The roadside town of Lendava is situated at the sunny terrace under the Lendava hills alongside the main road to Èakovec, Dolga vas, the border with Hungary and the connecting roads Murska Sobota - Dobrovnik - Lendava and Murska Sobota - Bratonci - Lendava. A recently contructed bypass is now connecting the area to Hungary. People lived in the Lendava area already in prehistoric times. Its excellent geographic and strategic position as well as the existing system of communications made it a place of choice for the Romans who built an important settlement and a military post called Halicanum just north of Lendava.

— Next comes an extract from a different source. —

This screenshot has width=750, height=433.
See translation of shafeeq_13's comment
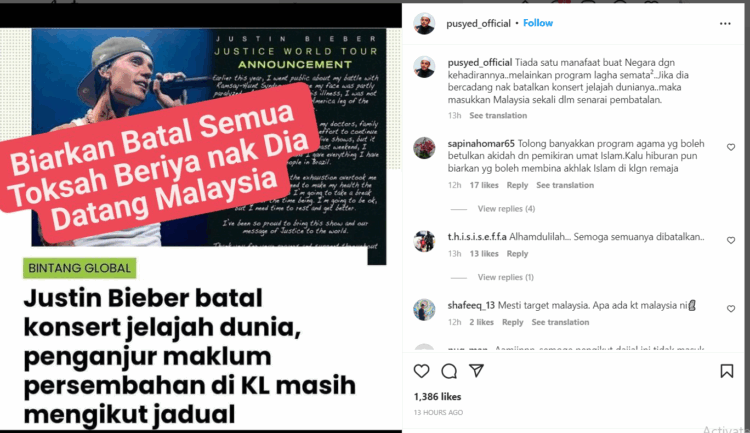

Until the end of the First World War Lendava served as a point of departure for intense magyarisation of the Prekmurje region.
The old city offers a coherent picture with predominantly one-storey or two-storey houses, built under the castle at the foothills of the surrounding hills. Due to its advantageous geographic position, the region of Prekmurje in general and Lendava in particular, attracted Jews who started moving into the town in the wake of the Turkish incursions into Slovenian territories. They came from Austria and Hungary and settled among Hungarians and Slovenians. The first census of the population in the beginning of the 18th century mentions two Jewish merchants, Marx Lebli and Marx Jakab, and the following censuses showed an increasing Jewish population, composed of merchants, innkeepers, distillers, mead producers, lawyers and physicians. A Jewish school opened in 1850 and it was active until 1921. The last and much appreciated teacher in the Jewish school was Hermina Brünner, born Löwenstein. The last rabbi in Lendava was Mor Lowy.
What used to be a typical administrative and commercial provincial town is increasingly becoming a cultural centre. The renovated synagogue is today used for cultural purposes. It does not contain any items of worship anymore. The last Jewish cemetery in the entire region of Prekmuje that remained intact is situated in Dolga vas near Lendava. Buildings in the main street (Glavna ulica) indicate the importance of Lendava's Jewish inhabitants. Lendava and its surroundings contain the most important historical traces of Jewish presence in Slovenia. A decade ago, the Jewish school, which later became the rabbi's house, was standing in the vicinity of the synagogue, but it was demolished in the end of the 1990s to allow the construction of the Hungarian cultural centre.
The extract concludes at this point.